# Work to complete
Check every line of the entries below for the word "View", and copy the ones that have it.
[Exercise inputs — start]
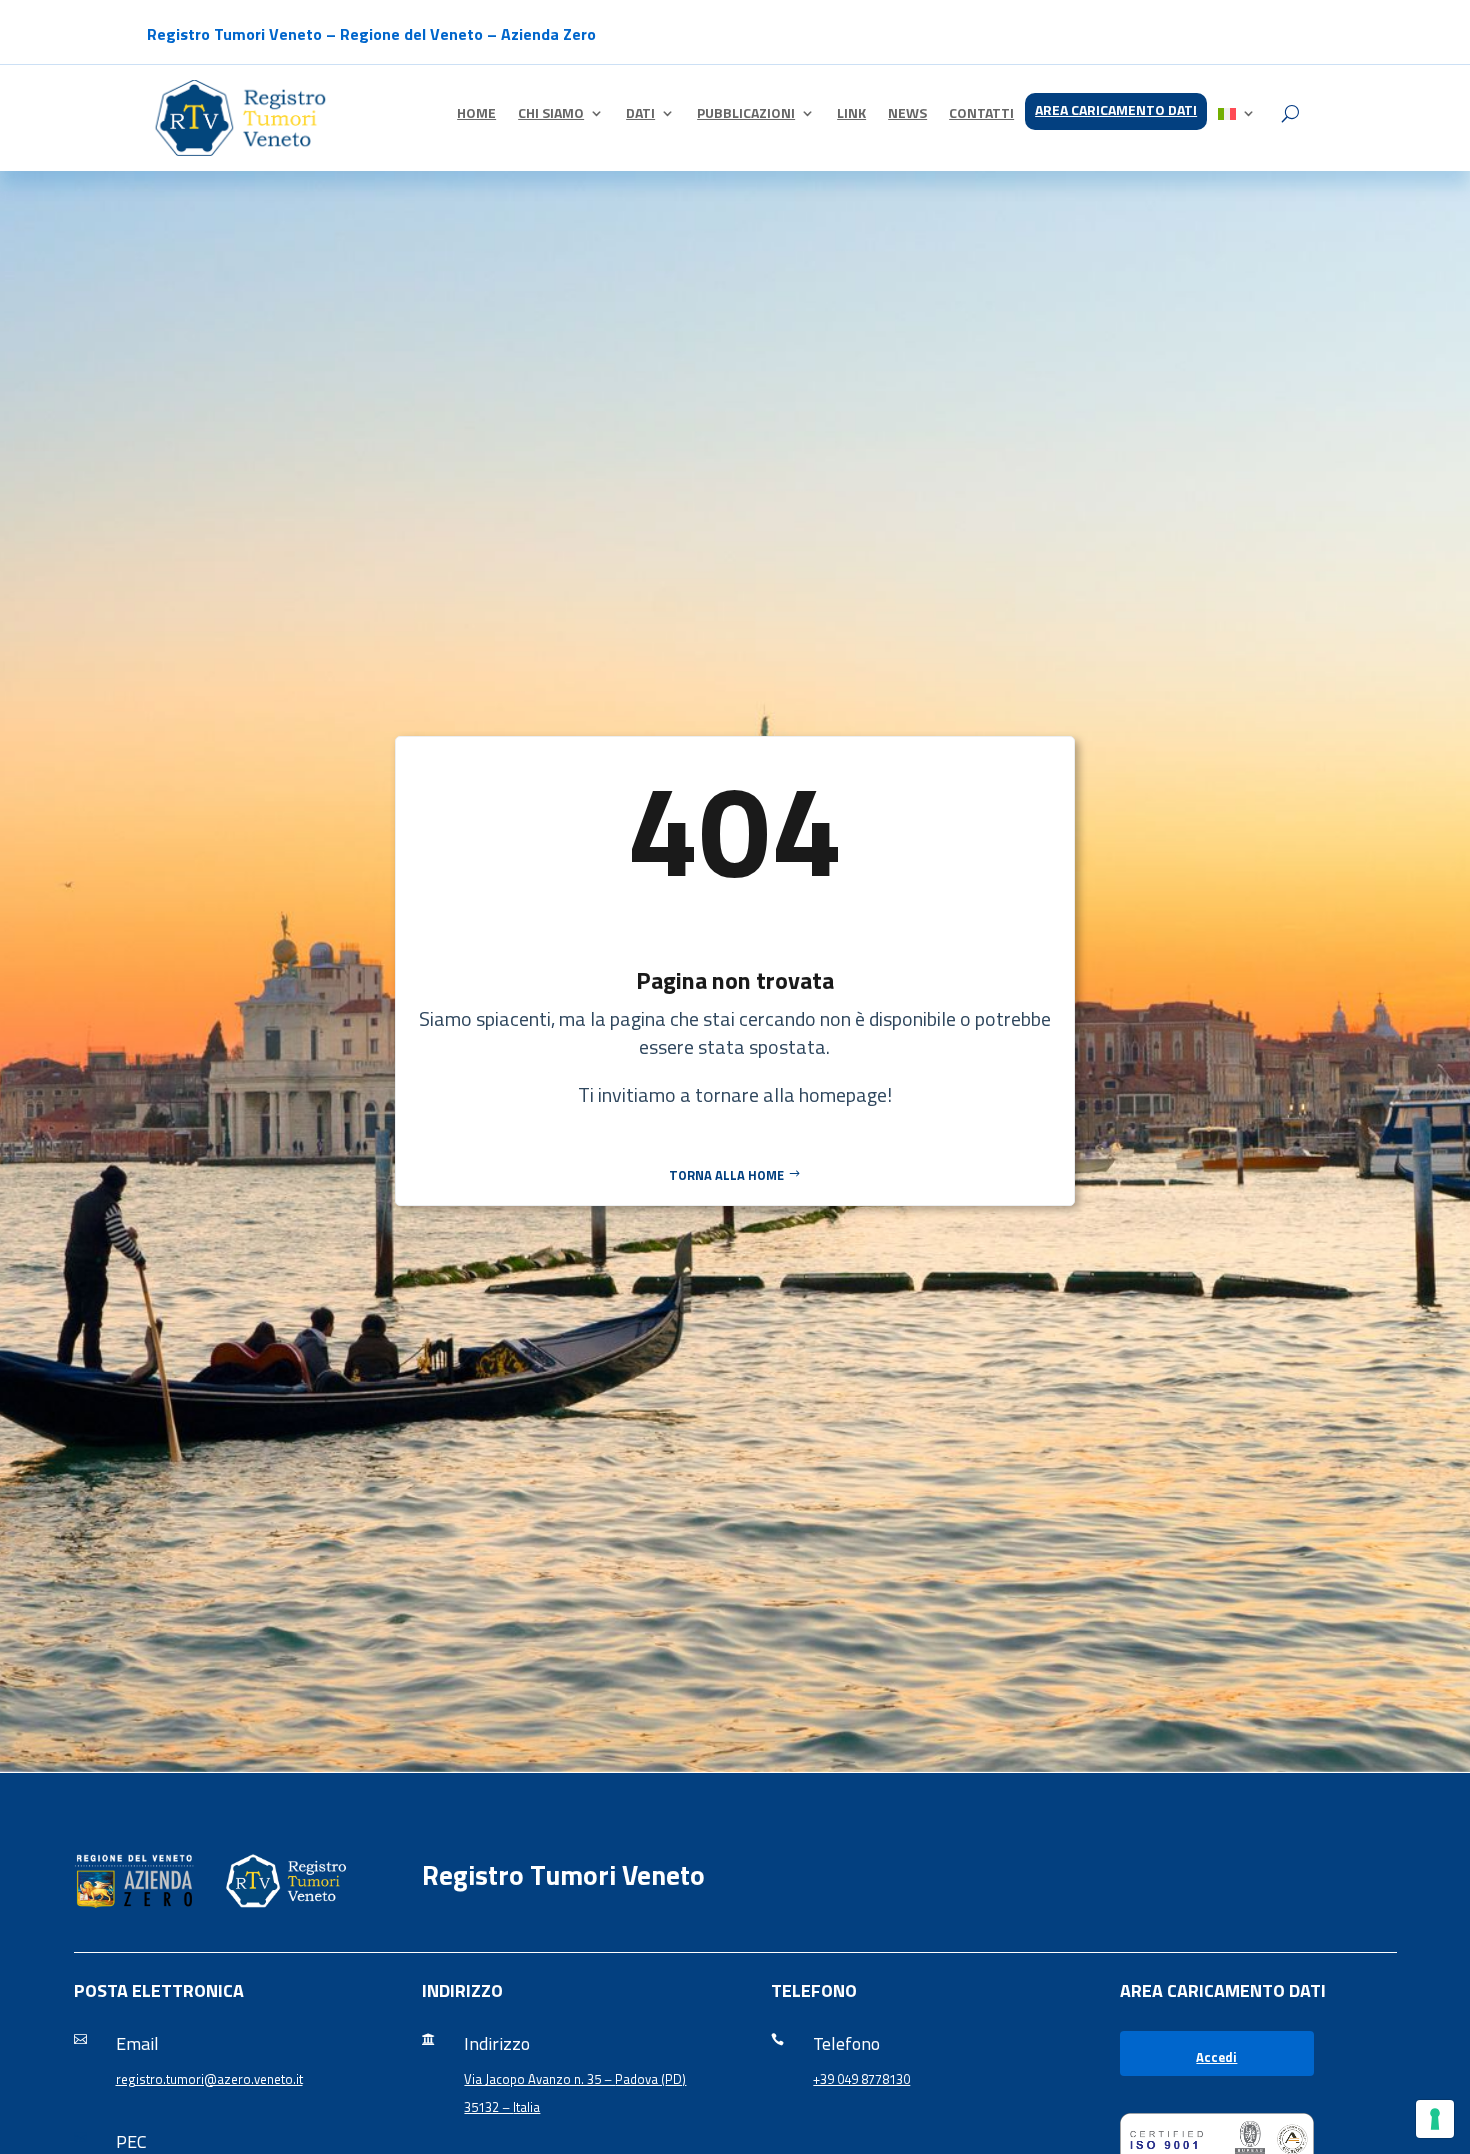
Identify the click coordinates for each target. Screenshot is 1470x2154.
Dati (640, 114)
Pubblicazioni (746, 114)
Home (476, 114)
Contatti (981, 114)
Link (851, 114)
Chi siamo (551, 114)
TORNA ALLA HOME (726, 1175)
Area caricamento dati (1116, 111)
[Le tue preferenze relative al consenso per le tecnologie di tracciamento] (1435, 2119)
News (907, 114)
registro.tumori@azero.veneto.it (209, 2079)
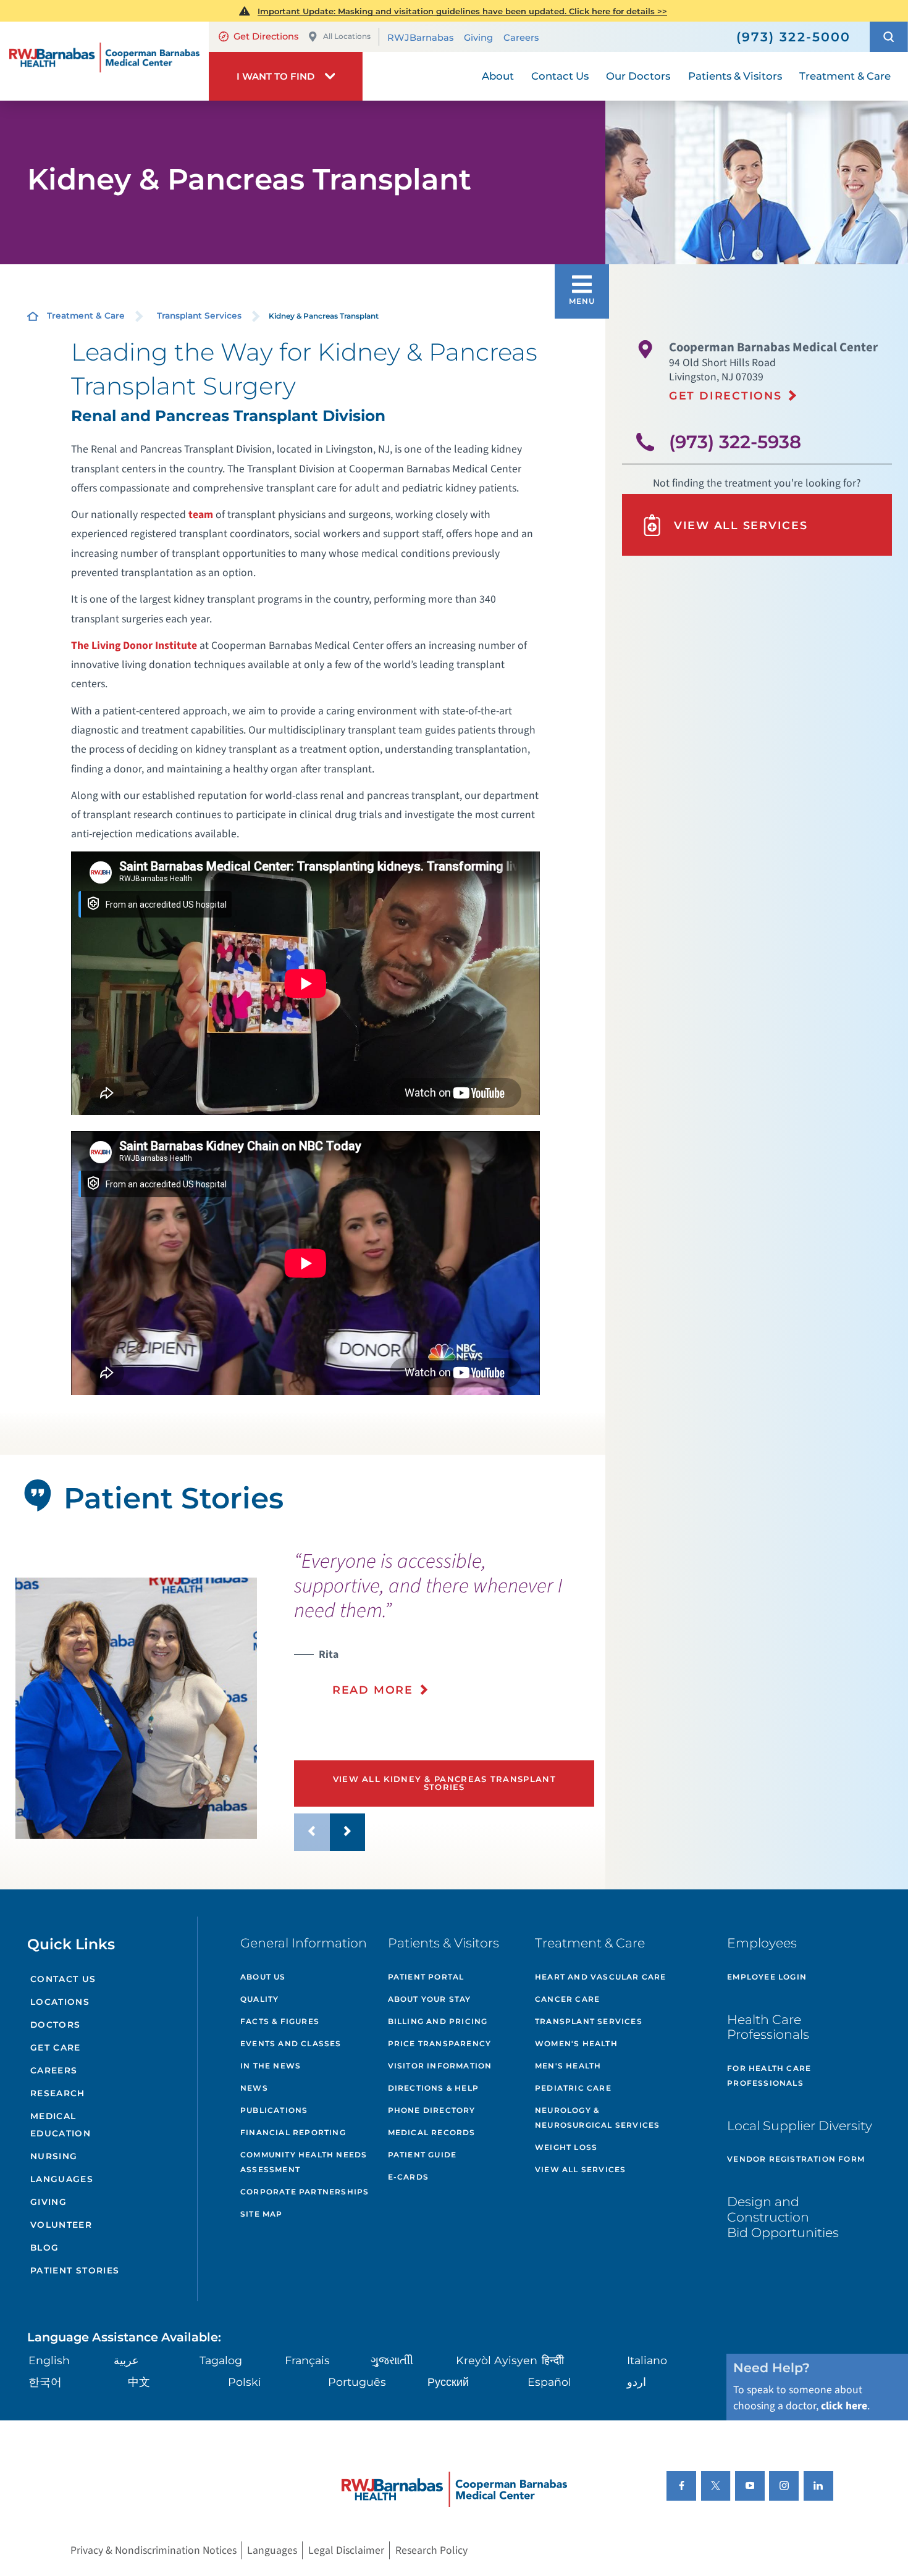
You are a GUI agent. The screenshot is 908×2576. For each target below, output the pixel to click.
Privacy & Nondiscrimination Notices (153, 2550)
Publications (274, 2110)
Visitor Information (440, 2065)
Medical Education (60, 2124)
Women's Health (576, 2043)
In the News (270, 2065)
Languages (61, 2179)
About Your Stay (429, 1999)
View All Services (741, 525)
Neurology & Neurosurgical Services (597, 2118)
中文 (139, 2381)
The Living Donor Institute (134, 645)
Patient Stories (75, 2270)
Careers (521, 37)
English (49, 2360)
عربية (126, 2360)
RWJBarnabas (420, 37)
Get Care (55, 2047)
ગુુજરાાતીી (392, 2360)
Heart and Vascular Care (600, 1976)
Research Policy (431, 2550)
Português (357, 2381)
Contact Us (63, 1979)
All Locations (347, 36)
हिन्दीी (553, 2360)
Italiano (647, 2360)
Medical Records (432, 2132)
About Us (263, 1976)
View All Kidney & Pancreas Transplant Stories (444, 1783)
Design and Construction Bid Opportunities (783, 2216)
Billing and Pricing (438, 2021)
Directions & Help (433, 2088)
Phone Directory (432, 2110)
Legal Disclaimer (346, 2550)
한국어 (45, 2381)
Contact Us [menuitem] (560, 76)
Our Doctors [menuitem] (638, 76)
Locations (60, 2002)
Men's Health (568, 2065)
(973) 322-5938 (735, 442)
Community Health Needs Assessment (303, 2162)
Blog (44, 2247)
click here (844, 2406)
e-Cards (408, 2176)
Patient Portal (426, 1976)
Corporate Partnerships (304, 2191)
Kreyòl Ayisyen (496, 2360)
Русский (448, 2381)
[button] (889, 36)
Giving (478, 37)
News (254, 2088)
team (200, 514)
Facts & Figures (279, 2021)
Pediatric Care (573, 2088)
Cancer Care (567, 1999)
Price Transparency (440, 2043)
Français (307, 2360)
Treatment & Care (86, 315)
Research (57, 2093)
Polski (244, 2381)
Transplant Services (199, 315)
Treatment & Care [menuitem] (845, 76)
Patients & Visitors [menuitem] (735, 76)
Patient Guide (422, 2154)
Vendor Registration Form (796, 2159)
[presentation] (444, 1631)
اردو (636, 2381)
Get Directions (265, 36)
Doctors (55, 2025)
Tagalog (221, 2360)
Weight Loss (566, 2147)
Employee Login (767, 1976)
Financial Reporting (293, 2132)
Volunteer (61, 2225)
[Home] (104, 61)
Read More (372, 1689)
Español (549, 2381)
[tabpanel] (136, 1708)
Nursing (54, 2156)
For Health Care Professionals (769, 2076)
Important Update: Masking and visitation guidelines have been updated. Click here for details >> (462, 11)
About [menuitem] (498, 76)
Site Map (261, 2213)
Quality (259, 1999)
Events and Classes (291, 2043)
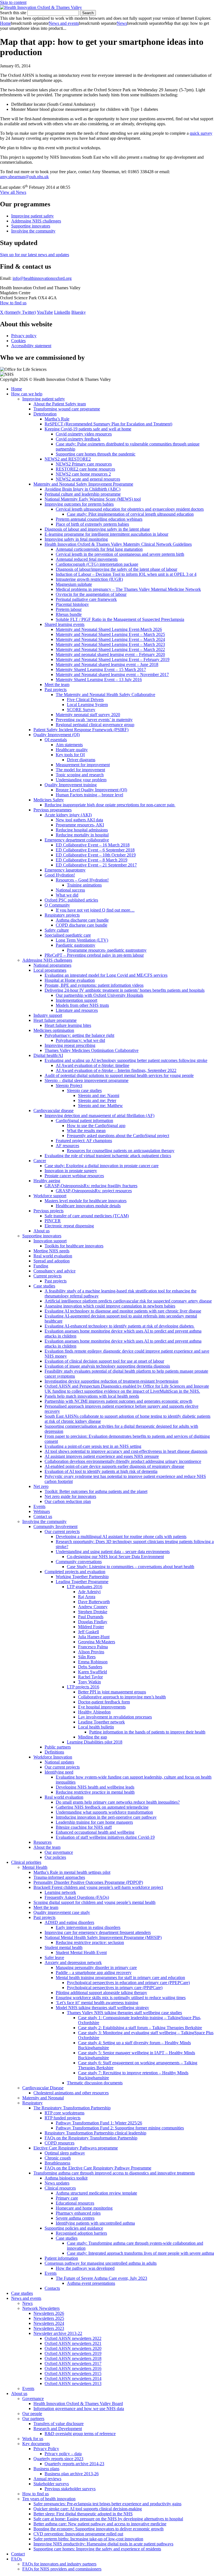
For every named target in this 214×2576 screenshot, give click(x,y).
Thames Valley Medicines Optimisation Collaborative (91, 1050)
[Exercise inputs — finish]
# Result of the exercise
View All Services (741, 525)
View All Kidney & Pancreas Transplant Stories (444, 1783)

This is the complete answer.